▶ _PASSAGE_
Artificial intelligent assistant

facsimile

I. facsimile, n.
    (fækˈsɪmɪlɪ)
    Pl. facsimiles.
    [Orig. two words, and before this cent. usually written as such, L. fac, imper. of facĕre to make + simile, neut. of simil-is like.
    The form factum simile, occurring in quot. 1782, is often stated to be the original; but of this we find no evidence.]
     1. The making a copy of anything, esp. writing; imitation. Obs.

a 1661 Fuller Worthies (1662) III. 206 He, though a quick Scribe, is but a dull one, who is good only at fac simile, to transcribe out of an original.

    2. a. An exact copy or likeness; an exact counterpart or representation. Also in phr. in facsimile.

1691 T. H[ale] Acc. New Invent. p. lxxxvi, A fac simile might easily be taken. a 1734 North Lives (1742) 59 He..made what they call a fac simile of the Marks and Distances of those small Specks. [1782 T. Pownall Antiq., Let. to Astle 178 Drawings copied per factum simile.] 1795 Seward Anecd. (1796) III. 10 The annexed Engraving, a complete fac-simile. 1815 R. Wedgwood in Commercial Mag. (1846) I. 259 Fac-similes of a dispatch, written..in London, may with facility be written also in Plymouth, Dover..by the same person, and by one and the same act. 1824 J. Johnson Typogr. II. xii. 434 One of the most..ancient of those manuscripts has been printed in fac-simile. 1851 D. Wilson Preh. Ann. (1863) II. iv. iv. 281 The inscription is produced in facsimile. 1868 G. Stephens Runic Mon. I. p. vi, Masterly facsimiles.

▶ _TASK GOAL_
Write the next part of the dictionary entry for "facsimile," picking up right after its last quotation. The listing that comes after this has no connection to the dictionary entry for "facsimile."

▶ _ENTRIES PROVIDED_
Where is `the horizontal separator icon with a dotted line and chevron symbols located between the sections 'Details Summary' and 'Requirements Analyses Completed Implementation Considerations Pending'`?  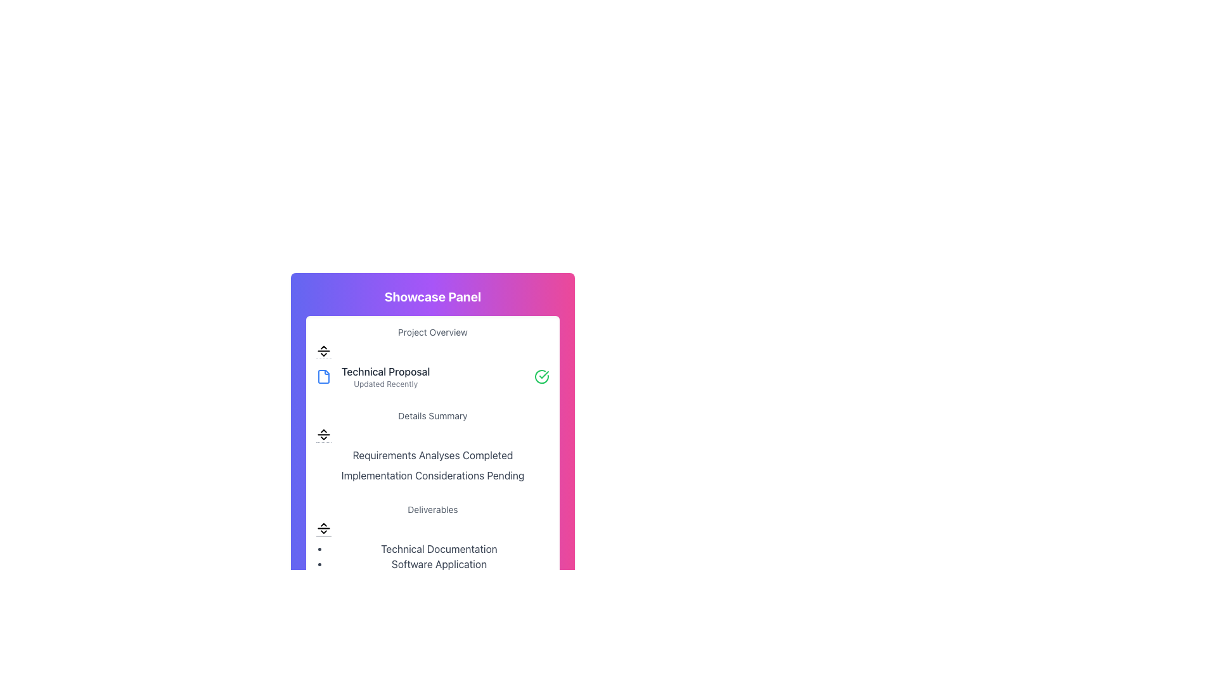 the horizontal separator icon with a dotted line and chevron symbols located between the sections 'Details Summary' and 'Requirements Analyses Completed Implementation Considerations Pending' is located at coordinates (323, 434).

--

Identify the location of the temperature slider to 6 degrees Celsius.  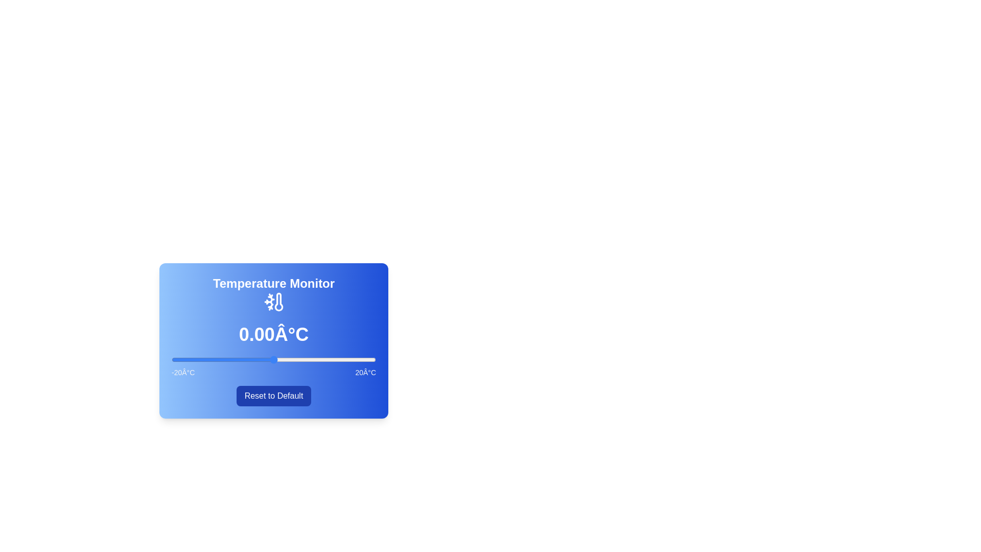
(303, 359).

==

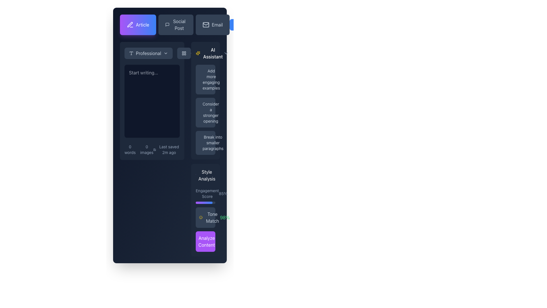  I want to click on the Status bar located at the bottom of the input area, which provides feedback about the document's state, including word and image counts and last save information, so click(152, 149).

▶ _TASK ANSWER_
    b. transf. and fig.

1801 Med. Jrnl. V. 191 This is a fac simile to his declaring..that leave was given. 1817 Coleridge Biog. Lit. II. xvi. 42 Representing before them fac-similies [sic] of their own mean selves. 1864 Carlyle Fredk. Gt. IV. viii. 371 Mirabeau's Gospel of Free-Trade..some seventy or eighty years the senior of an English (unconscious) Facsimile.

    3. attrib. a. gen.

1767 S. Paterson Another Traveller! I. 415 The first fac simile man in Europe. 1791 Gentl. Mag. 27/2 A facsimile copy of the curious little miscellany. 1823 J. Badcock Dom. Amusem. 142 Much better adapted..for fac simile writings. 1861 A. Beresford-Hope Eng. Cathedr. 19th C. 227 Wyatt substituted facsimile plaster for stone groining in Lichfield nave. 1875 Scrivener Lect. Greek Test. 13 Those elaborate fac⁓simile editions of the chief codices.

    b. spec. applied to a radio, telegraphic, or other system that scans written, printed, or photographic material and transmits signals used to produce a likeness of the original; as facsimile telegraph, facsimile transmission, etc.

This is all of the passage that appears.